— GIVEN PROBLEM 1 —
Answer these questions about the article on the school district layoffs:
(a) Which three groups of employees were sent the nonretention letters?
(b) How large was the deficit when the district started the current budget cycle?
(c) On what date will school board members reconvene for a special finance committee meeting?
— GIVEN PROBLEM 2 —
Reproduce word for word the portion of the layoff article starting with "The employees who" and going on through "finance committee meeting.".

Nikiski Middle/High School's production of “All Shook Up" will hit the stage the first and second Friday and Saturday in May.
Hunter Morrison
/
KDLL
Nikiski Middle/High School's production of “All Shook Up" will hit the stage the first and second Friday and Saturday in May.

The Kenai Peninsula Borough School District laid off dozens of pool, theater and library employees last week. The district says it hopes to rehire employees once outstanding budget questions get answered. But some say the layoffs took employees by surprise and have cast their futures – and summer operations – into limbo.

Susanna Litwiniak heads the union that represents the school district’s classified employees, like secretaries and cafeteria workers. She says the nonretention letters came as a shock.

“It was completely unexpected by myself and everybody who got these notices,” she said.

The letters were sent to three groups: library aides, pool managers and theater technicians. All together, that’s about 30 employees, more than half of whom are library aides.

They are the latest group of employees to face termination. The district has already cut elementary school counselors, student support liaisons and employees who help run the district’s gifted and talented program. And the district is eliminating two positions from its central office.

In a Wednesday press release, Assistant Superintendent Kari Dendurent said the layoffs are not reflective of employee performance, but rather uncertainty around school funding. The district started the current budget cycle with a $17 million deficit and has implemented across-the-board cuts to fill in the hole.

The employees who received layoff notices were on the chopping block this budget cycle. But Litwiniak says the timing of the notices was unexpected. School board members met last week and will reconvene June 26 for a special finance committee meeting.

“I think we were all under the impression that we were in a holding pattern, waiting to see what the governor would do on the 19th so this was kind of preemptive,” she said.

June 19th was Gov. Mike Dunleavy’s deadline to veto parts of the state budget. This session, state lawmakers passed a $700 increase to the base amount of money school districts get per student. And they overrode Dunleavy’s veto of the bill. But the governor has the power to slice the money that funds it. And on Thursday evening, he did.

Superintendent Clayton Holland on Thursday agreed the timing of the notices wasn’t ideal. He’d originally planned to decide on the positions at the special finance committee meeting later this month. But he says the district’s Human Resources Department was concerned about laying people off four days before their health insurance ends.

“We've gone through these processes before and have been saved by late funding, and now here we are, you know, going later than ever with all this uncertainty, that, like I said, our HR department felt they couldn't meet the required deadlines.”

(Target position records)

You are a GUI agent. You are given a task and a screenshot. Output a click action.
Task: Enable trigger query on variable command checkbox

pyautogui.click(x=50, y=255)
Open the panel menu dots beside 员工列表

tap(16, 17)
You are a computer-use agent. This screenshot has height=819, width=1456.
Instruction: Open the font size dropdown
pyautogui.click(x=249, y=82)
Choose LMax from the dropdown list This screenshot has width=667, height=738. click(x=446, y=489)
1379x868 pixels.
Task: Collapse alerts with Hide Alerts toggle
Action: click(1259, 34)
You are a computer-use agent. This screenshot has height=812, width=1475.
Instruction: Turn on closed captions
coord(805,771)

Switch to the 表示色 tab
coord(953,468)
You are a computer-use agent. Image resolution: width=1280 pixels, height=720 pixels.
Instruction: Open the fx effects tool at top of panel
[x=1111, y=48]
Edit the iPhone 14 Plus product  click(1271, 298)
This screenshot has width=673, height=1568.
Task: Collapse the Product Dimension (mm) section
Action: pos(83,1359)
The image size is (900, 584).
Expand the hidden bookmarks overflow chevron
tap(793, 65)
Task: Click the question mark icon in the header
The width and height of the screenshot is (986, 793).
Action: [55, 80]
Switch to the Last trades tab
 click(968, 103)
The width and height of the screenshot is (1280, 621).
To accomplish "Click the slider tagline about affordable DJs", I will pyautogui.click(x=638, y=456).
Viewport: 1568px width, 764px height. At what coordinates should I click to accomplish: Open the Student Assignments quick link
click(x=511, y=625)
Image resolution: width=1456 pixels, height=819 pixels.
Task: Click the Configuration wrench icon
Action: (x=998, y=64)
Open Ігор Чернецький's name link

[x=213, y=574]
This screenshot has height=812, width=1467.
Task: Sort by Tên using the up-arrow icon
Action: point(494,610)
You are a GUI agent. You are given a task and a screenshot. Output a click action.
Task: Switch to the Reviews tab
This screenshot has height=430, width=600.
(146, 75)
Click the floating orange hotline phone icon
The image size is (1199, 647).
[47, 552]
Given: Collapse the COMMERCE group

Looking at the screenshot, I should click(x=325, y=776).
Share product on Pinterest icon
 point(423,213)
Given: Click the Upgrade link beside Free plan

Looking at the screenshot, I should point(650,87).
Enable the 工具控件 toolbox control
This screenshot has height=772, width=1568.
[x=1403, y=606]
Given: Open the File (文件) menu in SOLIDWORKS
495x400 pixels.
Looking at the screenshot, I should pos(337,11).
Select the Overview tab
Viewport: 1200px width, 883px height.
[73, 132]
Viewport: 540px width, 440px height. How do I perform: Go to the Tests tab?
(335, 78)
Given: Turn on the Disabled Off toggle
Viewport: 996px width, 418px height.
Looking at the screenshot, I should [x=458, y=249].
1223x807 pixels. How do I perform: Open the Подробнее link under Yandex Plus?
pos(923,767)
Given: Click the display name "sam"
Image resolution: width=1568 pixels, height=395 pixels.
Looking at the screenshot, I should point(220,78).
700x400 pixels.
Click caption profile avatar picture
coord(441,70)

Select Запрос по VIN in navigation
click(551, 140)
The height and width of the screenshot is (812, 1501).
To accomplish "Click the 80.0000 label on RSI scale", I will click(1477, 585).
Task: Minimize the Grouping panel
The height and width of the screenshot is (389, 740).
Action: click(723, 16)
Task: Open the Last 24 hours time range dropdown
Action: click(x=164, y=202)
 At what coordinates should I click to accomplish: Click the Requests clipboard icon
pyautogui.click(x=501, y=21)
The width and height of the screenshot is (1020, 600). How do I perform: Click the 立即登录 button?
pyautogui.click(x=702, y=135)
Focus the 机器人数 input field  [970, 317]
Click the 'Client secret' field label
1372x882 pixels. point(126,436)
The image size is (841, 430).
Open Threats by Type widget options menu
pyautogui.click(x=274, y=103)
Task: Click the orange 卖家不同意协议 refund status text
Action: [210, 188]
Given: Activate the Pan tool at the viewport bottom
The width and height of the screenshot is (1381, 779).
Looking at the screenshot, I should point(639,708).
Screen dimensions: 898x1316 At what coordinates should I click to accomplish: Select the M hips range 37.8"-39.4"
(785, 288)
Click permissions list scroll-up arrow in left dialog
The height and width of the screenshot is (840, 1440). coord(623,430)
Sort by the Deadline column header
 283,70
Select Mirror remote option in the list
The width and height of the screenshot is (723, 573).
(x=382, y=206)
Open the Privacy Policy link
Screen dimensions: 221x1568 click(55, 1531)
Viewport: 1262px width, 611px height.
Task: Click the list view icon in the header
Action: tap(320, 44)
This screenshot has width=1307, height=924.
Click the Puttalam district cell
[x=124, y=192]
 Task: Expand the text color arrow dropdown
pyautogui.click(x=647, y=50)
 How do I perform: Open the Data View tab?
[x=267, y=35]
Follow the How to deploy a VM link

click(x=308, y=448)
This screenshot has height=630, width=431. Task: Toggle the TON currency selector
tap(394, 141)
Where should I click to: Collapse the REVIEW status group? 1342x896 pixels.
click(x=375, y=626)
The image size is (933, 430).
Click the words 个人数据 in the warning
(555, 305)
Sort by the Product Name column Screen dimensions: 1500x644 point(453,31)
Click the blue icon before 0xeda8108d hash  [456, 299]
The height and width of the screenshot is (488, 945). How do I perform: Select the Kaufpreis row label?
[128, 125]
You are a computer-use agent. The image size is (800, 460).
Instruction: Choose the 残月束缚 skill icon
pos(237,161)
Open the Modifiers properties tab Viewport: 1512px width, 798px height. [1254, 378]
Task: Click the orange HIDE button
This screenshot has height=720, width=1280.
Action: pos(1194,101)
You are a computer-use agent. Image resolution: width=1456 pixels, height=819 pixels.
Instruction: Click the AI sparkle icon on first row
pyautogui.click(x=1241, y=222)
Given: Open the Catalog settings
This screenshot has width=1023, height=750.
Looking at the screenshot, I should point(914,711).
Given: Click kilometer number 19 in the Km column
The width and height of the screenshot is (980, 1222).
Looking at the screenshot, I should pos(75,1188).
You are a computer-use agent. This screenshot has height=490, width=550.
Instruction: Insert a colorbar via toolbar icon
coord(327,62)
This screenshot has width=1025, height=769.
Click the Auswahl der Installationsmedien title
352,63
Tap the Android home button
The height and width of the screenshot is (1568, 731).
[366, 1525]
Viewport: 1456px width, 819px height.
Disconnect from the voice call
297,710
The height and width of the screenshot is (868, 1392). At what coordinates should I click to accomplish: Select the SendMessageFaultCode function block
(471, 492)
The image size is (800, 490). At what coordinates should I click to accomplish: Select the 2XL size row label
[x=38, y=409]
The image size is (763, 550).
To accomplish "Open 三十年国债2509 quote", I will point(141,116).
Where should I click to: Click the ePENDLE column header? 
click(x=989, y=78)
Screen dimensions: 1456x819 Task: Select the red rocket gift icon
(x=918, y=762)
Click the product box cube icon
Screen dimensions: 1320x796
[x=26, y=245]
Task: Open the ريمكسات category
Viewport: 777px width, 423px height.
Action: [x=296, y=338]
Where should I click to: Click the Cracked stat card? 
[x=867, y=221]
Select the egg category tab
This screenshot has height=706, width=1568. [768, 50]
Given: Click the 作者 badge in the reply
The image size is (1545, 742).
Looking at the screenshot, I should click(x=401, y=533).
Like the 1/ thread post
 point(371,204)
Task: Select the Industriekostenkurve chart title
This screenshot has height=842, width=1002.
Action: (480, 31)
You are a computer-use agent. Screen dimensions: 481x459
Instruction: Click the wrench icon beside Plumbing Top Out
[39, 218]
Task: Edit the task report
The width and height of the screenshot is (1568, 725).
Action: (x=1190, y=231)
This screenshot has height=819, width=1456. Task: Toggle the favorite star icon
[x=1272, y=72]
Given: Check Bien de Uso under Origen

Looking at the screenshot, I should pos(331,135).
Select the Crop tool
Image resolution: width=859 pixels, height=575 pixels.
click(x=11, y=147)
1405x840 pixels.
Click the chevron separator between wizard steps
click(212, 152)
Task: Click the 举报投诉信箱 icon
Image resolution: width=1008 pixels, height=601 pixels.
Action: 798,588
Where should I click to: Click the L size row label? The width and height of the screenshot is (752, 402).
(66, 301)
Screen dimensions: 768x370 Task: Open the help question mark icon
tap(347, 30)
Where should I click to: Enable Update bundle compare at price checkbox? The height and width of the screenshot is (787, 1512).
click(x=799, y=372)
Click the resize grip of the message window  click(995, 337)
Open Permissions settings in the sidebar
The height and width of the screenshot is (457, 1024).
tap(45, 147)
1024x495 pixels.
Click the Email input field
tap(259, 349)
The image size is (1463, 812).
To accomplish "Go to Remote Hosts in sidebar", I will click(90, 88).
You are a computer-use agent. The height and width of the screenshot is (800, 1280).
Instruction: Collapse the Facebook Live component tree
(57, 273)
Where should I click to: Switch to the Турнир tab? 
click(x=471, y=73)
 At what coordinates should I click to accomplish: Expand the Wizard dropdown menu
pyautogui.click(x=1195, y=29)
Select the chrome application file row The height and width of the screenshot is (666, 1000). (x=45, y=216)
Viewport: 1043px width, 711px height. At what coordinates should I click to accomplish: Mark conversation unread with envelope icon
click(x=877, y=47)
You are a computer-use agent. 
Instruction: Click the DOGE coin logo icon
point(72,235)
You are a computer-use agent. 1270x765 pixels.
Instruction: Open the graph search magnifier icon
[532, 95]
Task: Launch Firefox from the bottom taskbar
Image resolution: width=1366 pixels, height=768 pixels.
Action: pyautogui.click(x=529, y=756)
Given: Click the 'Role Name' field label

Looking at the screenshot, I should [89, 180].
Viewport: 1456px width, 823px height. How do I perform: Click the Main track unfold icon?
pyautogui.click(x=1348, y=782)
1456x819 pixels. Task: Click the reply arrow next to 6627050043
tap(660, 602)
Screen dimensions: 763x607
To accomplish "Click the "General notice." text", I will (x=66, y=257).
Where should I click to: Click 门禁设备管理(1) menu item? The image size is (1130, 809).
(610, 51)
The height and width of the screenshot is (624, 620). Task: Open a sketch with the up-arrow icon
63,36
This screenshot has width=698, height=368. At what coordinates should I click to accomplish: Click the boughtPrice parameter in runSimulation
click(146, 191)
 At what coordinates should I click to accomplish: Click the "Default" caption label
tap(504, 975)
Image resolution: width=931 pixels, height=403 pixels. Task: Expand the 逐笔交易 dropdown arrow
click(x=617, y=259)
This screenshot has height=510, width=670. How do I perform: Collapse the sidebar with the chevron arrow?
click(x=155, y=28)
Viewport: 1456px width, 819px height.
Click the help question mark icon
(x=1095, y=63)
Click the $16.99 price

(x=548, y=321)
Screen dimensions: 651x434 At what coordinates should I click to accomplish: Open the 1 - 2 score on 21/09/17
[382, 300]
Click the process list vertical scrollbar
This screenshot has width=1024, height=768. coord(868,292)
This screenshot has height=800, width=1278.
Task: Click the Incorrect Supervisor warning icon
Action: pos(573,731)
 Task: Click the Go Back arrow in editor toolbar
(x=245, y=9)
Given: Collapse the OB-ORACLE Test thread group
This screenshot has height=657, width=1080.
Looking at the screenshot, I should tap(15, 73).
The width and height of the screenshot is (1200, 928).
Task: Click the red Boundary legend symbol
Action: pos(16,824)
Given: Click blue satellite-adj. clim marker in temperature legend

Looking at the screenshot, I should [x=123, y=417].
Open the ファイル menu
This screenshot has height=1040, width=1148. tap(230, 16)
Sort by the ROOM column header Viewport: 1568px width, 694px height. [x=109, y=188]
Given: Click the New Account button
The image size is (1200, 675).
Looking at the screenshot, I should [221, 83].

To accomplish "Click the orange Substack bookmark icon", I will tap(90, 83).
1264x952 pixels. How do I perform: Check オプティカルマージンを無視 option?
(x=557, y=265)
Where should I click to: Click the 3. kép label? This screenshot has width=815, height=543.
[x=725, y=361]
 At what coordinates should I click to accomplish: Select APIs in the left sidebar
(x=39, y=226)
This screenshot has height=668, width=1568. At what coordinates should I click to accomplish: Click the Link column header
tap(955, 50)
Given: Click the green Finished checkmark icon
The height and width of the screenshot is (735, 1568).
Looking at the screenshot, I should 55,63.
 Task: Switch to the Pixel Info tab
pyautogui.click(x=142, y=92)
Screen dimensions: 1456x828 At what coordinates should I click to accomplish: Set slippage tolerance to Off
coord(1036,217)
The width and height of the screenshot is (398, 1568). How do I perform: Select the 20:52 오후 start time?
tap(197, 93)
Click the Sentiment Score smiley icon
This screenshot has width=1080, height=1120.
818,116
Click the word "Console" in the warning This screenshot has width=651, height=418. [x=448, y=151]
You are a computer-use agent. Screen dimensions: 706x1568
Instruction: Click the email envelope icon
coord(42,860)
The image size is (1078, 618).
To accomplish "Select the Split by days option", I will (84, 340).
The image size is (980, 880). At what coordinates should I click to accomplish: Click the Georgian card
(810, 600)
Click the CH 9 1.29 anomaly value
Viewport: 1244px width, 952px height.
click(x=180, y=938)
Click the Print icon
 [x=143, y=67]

— RIGHT ANSWER 1 —
(a) Library aides, pool managers and theater technicians.
(b) $17 million.
(c) June 26.

— RIGHT ANSWER 2 —
The employees who received layoff notices were on the chopping block this budget cycle. But Litwiniak says the timing of the notices was unexpected. School board members met last week and will reconvene June 26 for a special finance committee meeting.